February 26, 2009

Landrieu Gets Angry Over FEMA Report

Filed under: Katrina — PolitiCalypso @ 9:47 pm

This just gets better and better. Allow me to pat myself on the back for this observation from the previous blog post:

“[T]hese Congresspeople really didn’t listen to their constituents or care that much about their problems. But when the media does its job, it sure can be a pain in the rear for them, can’t it?”

In the wake of the explosive CBS report on management incompetence and possible corruption in the FEMA office in New Orleans, Sen. Mary Landrieu (D-LA) has shown her fire.

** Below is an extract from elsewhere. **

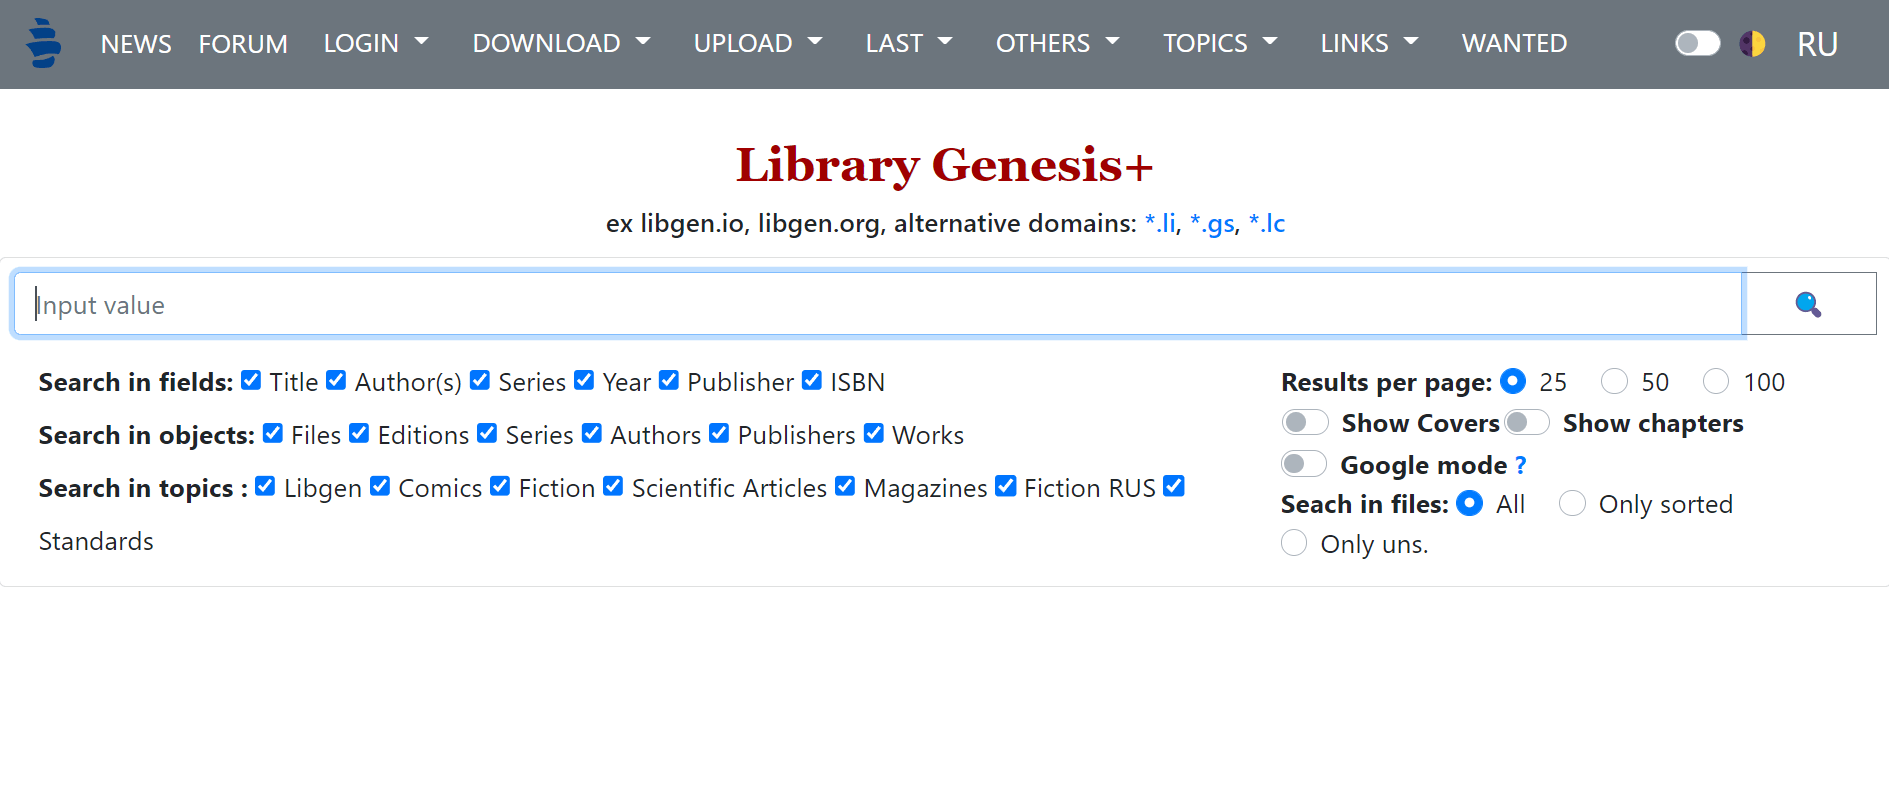Click the Library Genesis ship logo
Image resolution: width=1889 pixels, height=793 pixels.
[42, 44]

This is a stunning change over the course of exactly seven days, which is when it became public that the stimulus didn’t do anything for Katrina-ravaged areas and several members of Congress were quoted rather nonchalantly saying that the money was tied up. Now that CBS has revealed the origin of at least part of this tie-up, it looks like things may—be still my heart—actually be done about it. Thank you, Katie Couric and Armen Keteyian.

As that story link shows, Landrieu has made it no secret that her fiery reaction today is owing specifically to the CBS report. She has called for the resignation of the manager named most prominently in that report, who has been accused by employees several dozen times of varied ethical violations, including racial discrimination, cronyism, intimidation, and sexual harassment. I think that, despite how bad it looks (and probably is), the guy is entitled to an impartial investigation. But Landrieu covers that ground too, calling for exactly what I have been calling for on this blog:

Landrieu said she expected Homeland Security Secretary Janet Napolitano do complete a comprehensive review of FEMA leadership, and fire incompetent employees.

See, this is how it needs to be done. FEMA can’t be trusted to investigate itself in an honest manner. No government agency can, because there is the obvious conflict of interest. But the department it is a part of can do that. The Secretary has a personal interest in doing it correctly, in fact; it reflects badly on her for there to be ongoing corruption and malfeasance in such a prominent agency of her department.

I must admit that I am astounded that this kind of storm has erupted so quickly. It is rapid intensification to rival that which actually occurred in the hurricane itself, and it’s stunning to those of us who live in the Gulf region relatively close to the damaged areas and have witnessed little but delays and slow motion for three and a half years. CBS may have been looking into this FEMA office long before the news broke a week ago that there was no Katrina money in the stimulus, but not necessarily; the type of research that is spoken of could have been done relatively quickly. Interviewing employees and looking into complaint records wouldn’t take that long. Even if it was a long-standing project for CBS, the timeline of all this is amazing.

A few more stories like this, and I might even drop of some my Katrina-related cynicism.